Jobbik's website makes much of the 'slanders' against its name. Morvai refused The Sunday Telegraph an interview for its “peddling of outright lies and malicious fabrication”; fancy having the audacity to claim that “Jobbik has been linked by mainstream Hungarian politicians to anti-Semitism and a wave of anti-gipsy violence that has claimed the lives of seven Roma during attacks that involved grenades, petrol bombs and gunfire.”
Like the modern-day British National Party, Jobbik goes out of its way to present itself merely the party that addresses those uncomfortable racial questions no-one else has the guts to address – cuddly, compassionate far-right conservatism with nary a cudgel to be seen. Except, of course, when Jobbik shows its other face – although it brushes off any claims that its uniformed, jackbooted militia, the Hungarian Guard, are anything more sinister than loyal patriots in national folk costume. Here's a picture of them marching with a banner saying “Down with the dogma of the Holocaust”. Hmm.
The party's website has a useful page with maps detailing serious alleged attacks both by and against the Roma people in Hungary. Attacks on Roma are described in a detached, news-like tone. A large number turn out not be racially motivated at all – in fact, conveniently, the perpetrators themselves often turn out to be Roma, usually motivated by usury crime, and “as usury crime is widespread in Hungary, the racist theory is wearing thinner by the day”. In one arson case a swastika and threatening words were daubed on a wall, but “the painted (and not sprayed!) swastika was in opposite direction and the threatening words contained serious grammar mistakes. Tiszaroff is mainly populated by Romas and it would be hard to sneak there (even during night due to the dogs) for the alleged "racist" arzenist (sic).”
I don't know about you, but that sure puts my mind at rest.
The second map sports different categories to the first - “Roma mob” and “Rape/ robbery”, but no sign of “Bogus/ minor”. There seem to be a lot more cases too. The “allegedly”s grow thinner and the strict recourse to such technicalities as evidence fades. Try this one for size: “An old couple were brutally beaten and robbed in their own house in Miskolc. Police later captured the Roma perpetrators.

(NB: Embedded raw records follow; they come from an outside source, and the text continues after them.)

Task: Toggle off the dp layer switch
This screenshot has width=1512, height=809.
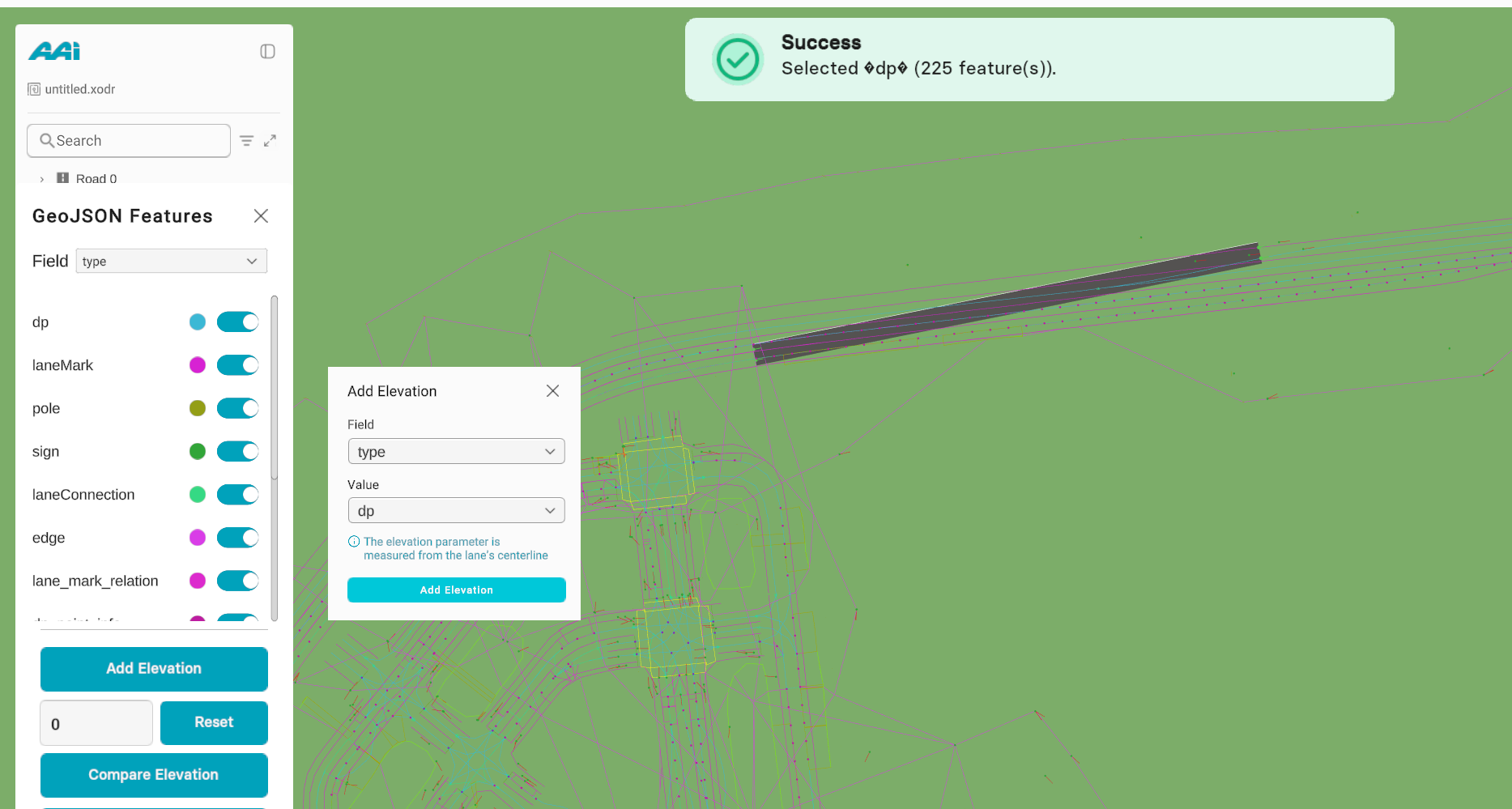Action: coord(237,322)
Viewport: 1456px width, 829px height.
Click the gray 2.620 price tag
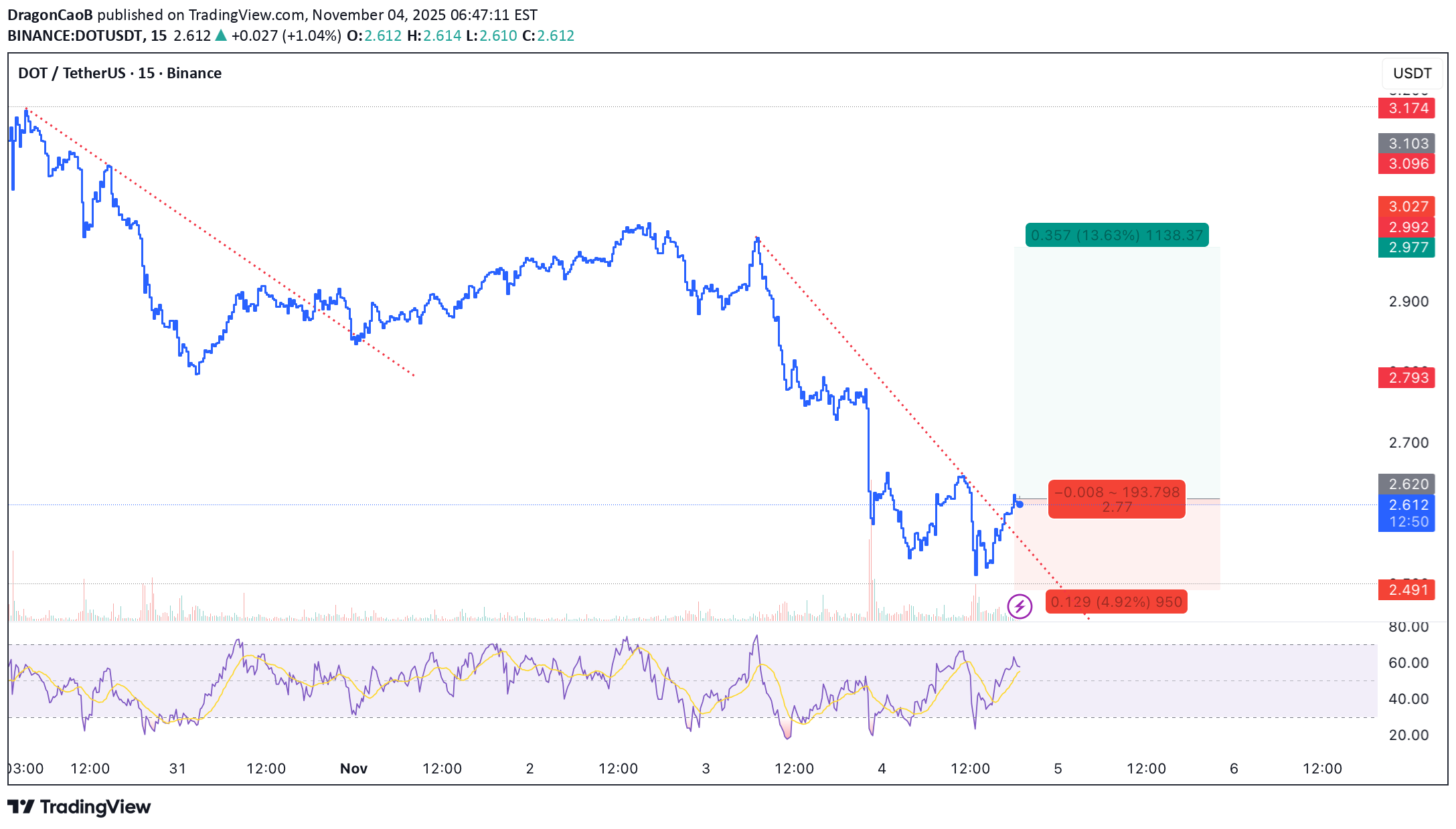(1406, 484)
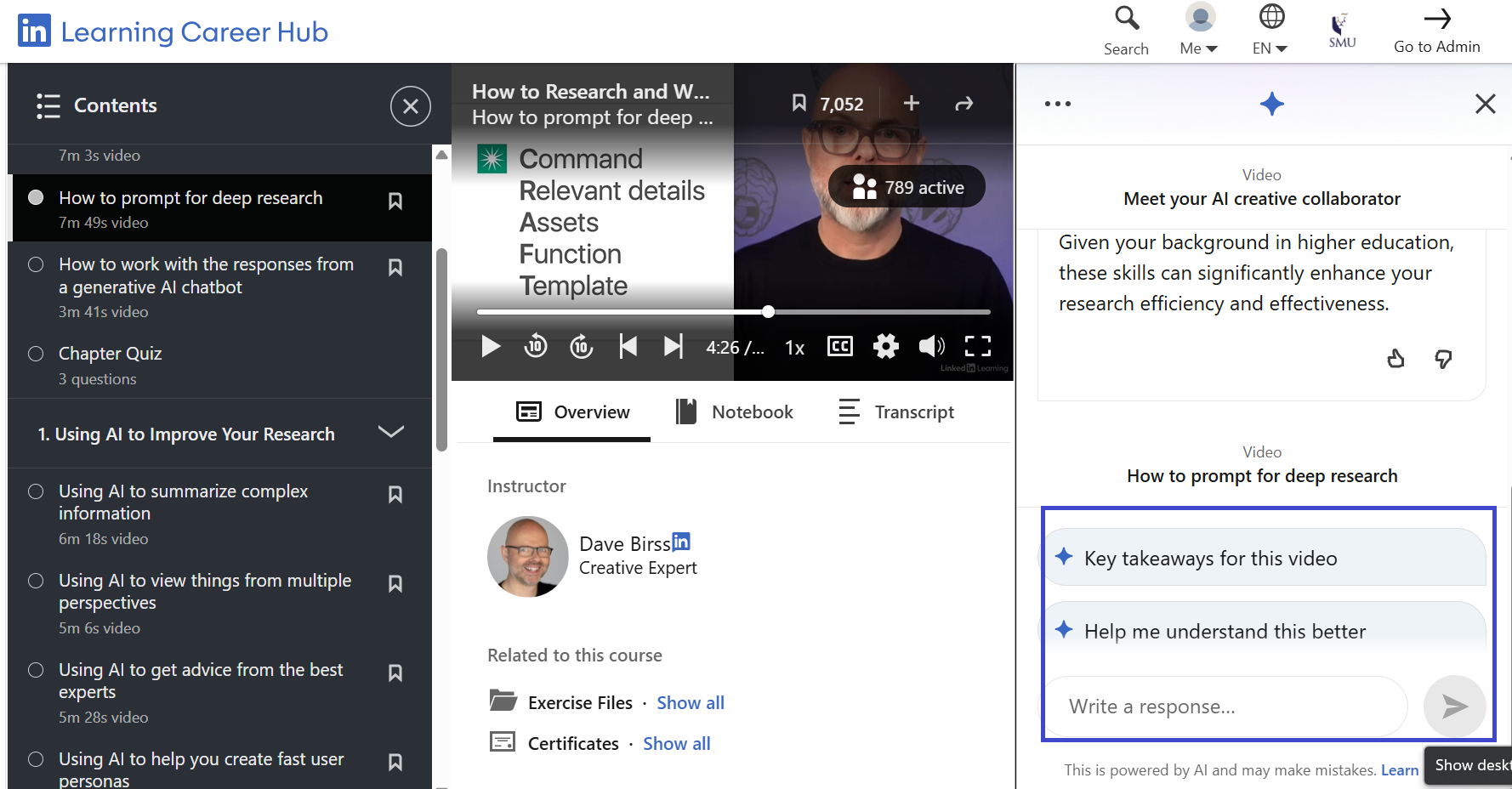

Miskolc Police Chief Albert Pasztor stated in a press conference later that "all serious robberies in Miskolc are committed by Romas".”
Jobbik is a party that, for all its gloss, speaks of reuniting “Greater Hungary” after the stab in the back of the 1920 Treaty of Trianon, boasts of its recent meeting with the BNP, and is fundamentally opposed to the supranationalist concept. I am far from a fervent cheerleader for the European project, but the presence of such neanderthals in the EU parliament can only render it a farce.
Edit 08/ 06/ 09: Jobbik received nearly 15% of votes cast.